In 2018, the company changed to its present name.

In March 2020, FIFCO USA named Piotr Jurjewicz as the company's new Chief Marketing Officer.

==Labatt USA==
In 2009, the company purchased Labatt USA, subsidiary of the Canadian Labatt Brewing Company, including the American rights to its core Labatt products (such as Blue, Blue Light, and Labatt 50) and agreed to brew those brands on Labatt USA's behalf until 2012. This sale was mandated by the U.S. Department of Justice for competitive reasons following InBev's merger with Anheuser-Busch, since Budweiser and Labatt Blue were both among the top brands in upstate New York, despite the latter having less than 1% market share in the U.S. overall. The sale did not include U.S. rights to Labatt products not carrying the Labatt label, such as Kokanee or Alexander Keith's, which are now distributed in the U.S. by Anheuser-Busch. Moreover, the underlying intellectual property (such as the Labatt trademarks) remains the property of the Canadian Labatt firm. In addition, the sale did not affect Labatt's Canadian operations in any way; Anheuser-Busch InBev retains full control of the Labatt brand portfolio within Canada.
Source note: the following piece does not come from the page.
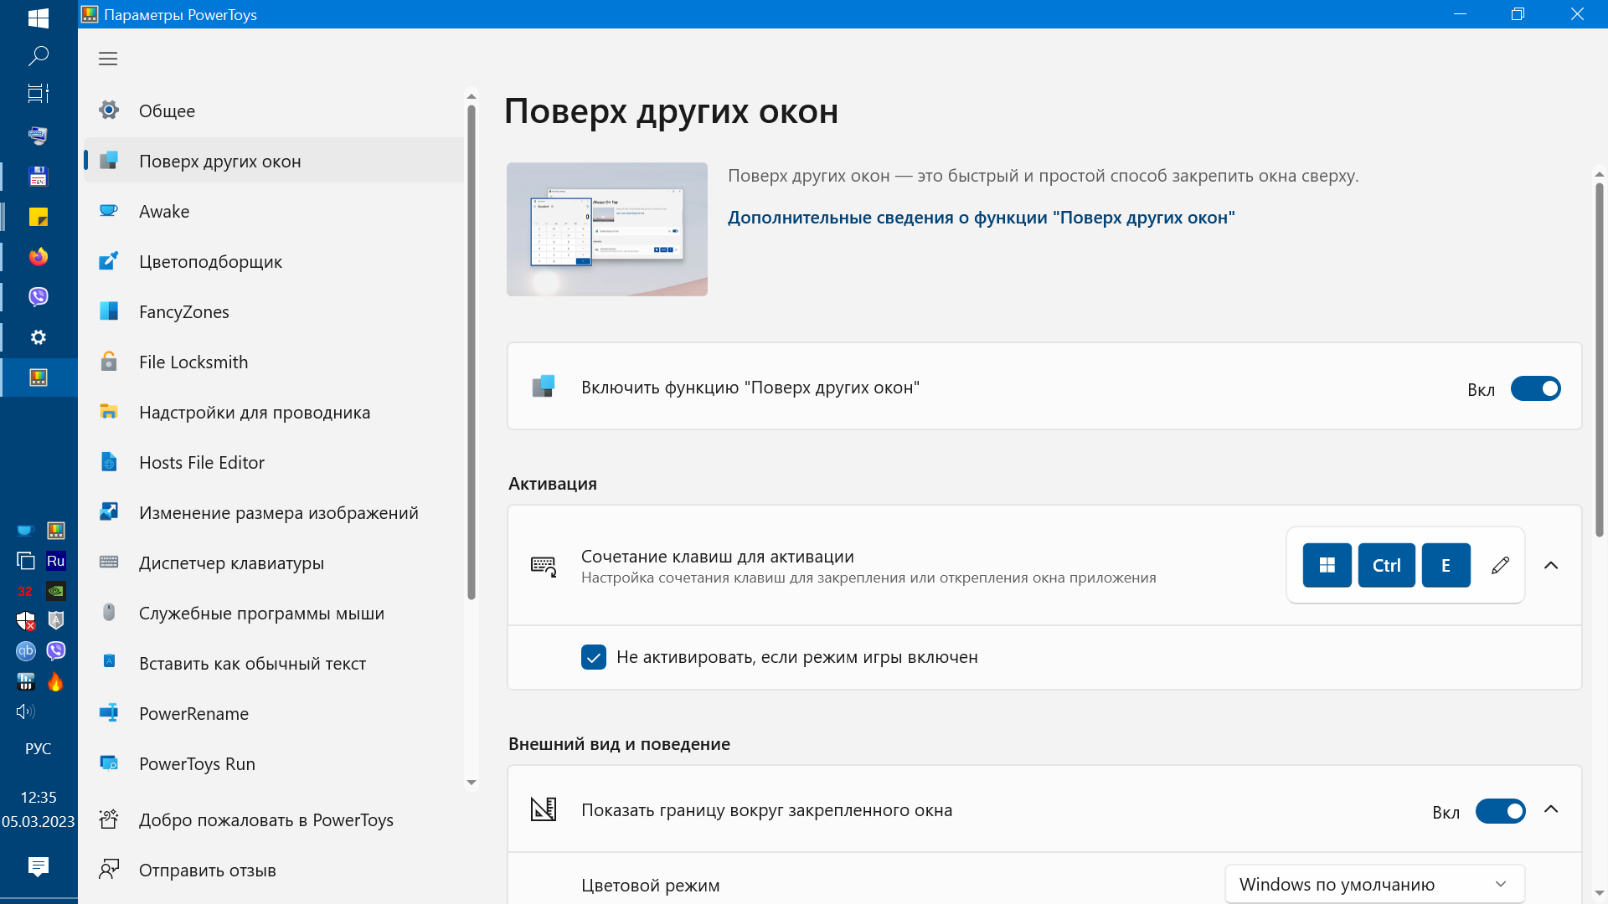Viewport: 1608px width, 904px height.
Task: Click the hamburger navigation menu icon
Action: tap(108, 59)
On April 25, 2017, Labatt USA and Pegula Sports and Entertainment partnered on a project to develop the Pegula owned 79 Perry Street in the Cobblestone District in Buffalo into a mixed-use facility, including a small test brewery called the "Labatt House", a restaurant called "The Draft Room", and retail, commercial and residential space. The company relocated its Labatt USA headquarters from Fountain Plaza to the building's second floor in November 2018 and PSE moved its headquarters to the building's third and fourth floor in 2019.